(Your task)
Copy out the full passage on diaphragmatic breathing and breath-holding word for word.

==== Source document ====

Using belly breaths or Diaphragmatic Breathing, the Diaphragm which is the primary breathing muscle is exercised thus improving its strength and flexibility which is important and useful because a strong diaphragm draws the air down into the lowest part of the lungs where the most and easiest gas exchange takes place, meaning more available Oxygen with fewer breaths/less effort. Once I was thoroughly chilled (more so than I can remember having been before without the aid of some sort of massage therapy,) I was introduced to my first breath-hold and quite rapidly after that, the urge to breathe! These urge to breathe sensations, which for me start as butterflies in my upper abdomen followed by the onset of contractions (which feel like reverse hiccups,) don’t mean you are running out of Oxygen. They are in fact caused by the buildup of Carbon Dioxide in the body. The longer you are able to hold your breath, the better your tolerance to CO2 will become. The better your CO2 tolerance is, the more Oxygen is released from the Hemoglobin in the blood to the cells that need it to make energy resulting in better performance and endurance for less effort.

==== Source material ====

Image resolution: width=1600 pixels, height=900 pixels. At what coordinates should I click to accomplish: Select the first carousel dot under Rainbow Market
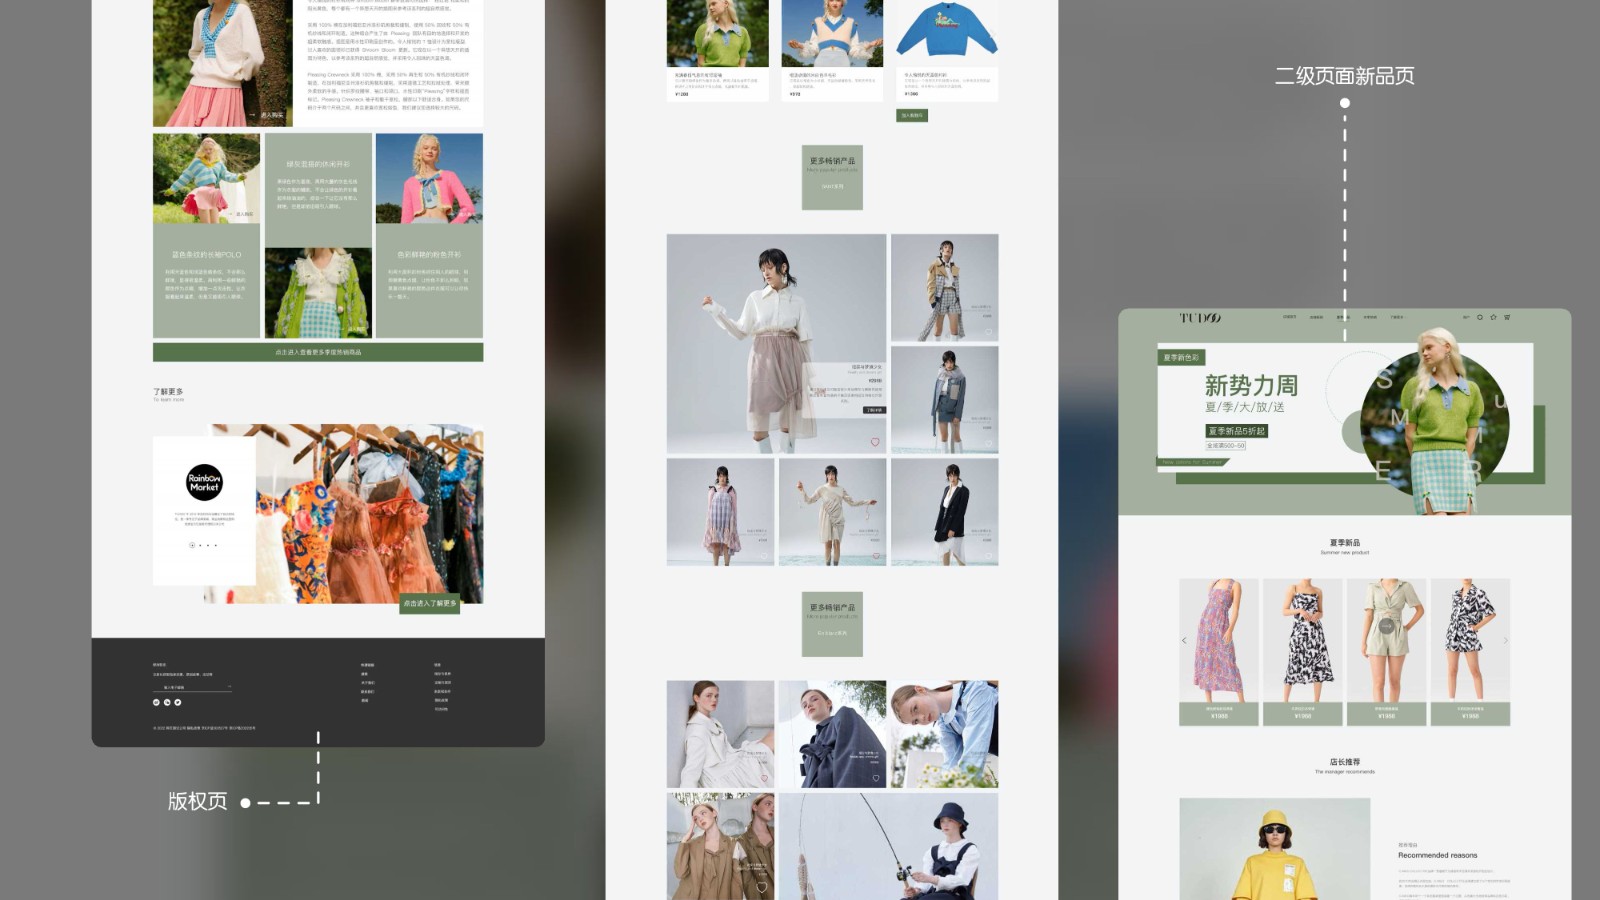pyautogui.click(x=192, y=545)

====

(Exercise output)
Using belly breaths or Diaphragmatic Breathing, the Diaphragm which is the primary breathing muscle is exercised thus improving its strength and flexibility which is important and useful because a strong diaphragm draws the air down into the lowest part of the lungs where the most and easiest gas exchange takes place, meaning more available Oxygen with fewer breaths/less effort. Once I was thoroughly chilled (more so than I can remember having been before without the aid of some sort of massage therapy,) I was introduced to my first breath-hold and quite rapidly after that, the urge to breathe! These urge to breathe sensations, which for me start as butterflies in my upper abdomen followed by the onset of contractions (which feel like reverse hiccups,) don’t mean you are running out of Oxygen. They are in fact caused by the buildup of Carbon Dioxide in the body. The longer you are able to hold your breath, the better your tolerance to CO2 will become. The better your CO2 tolerance is, the more Oxygen is released from the Hemoglobin in the blood to the cells that need it to make energy resulting in better performance and endurance for less effort.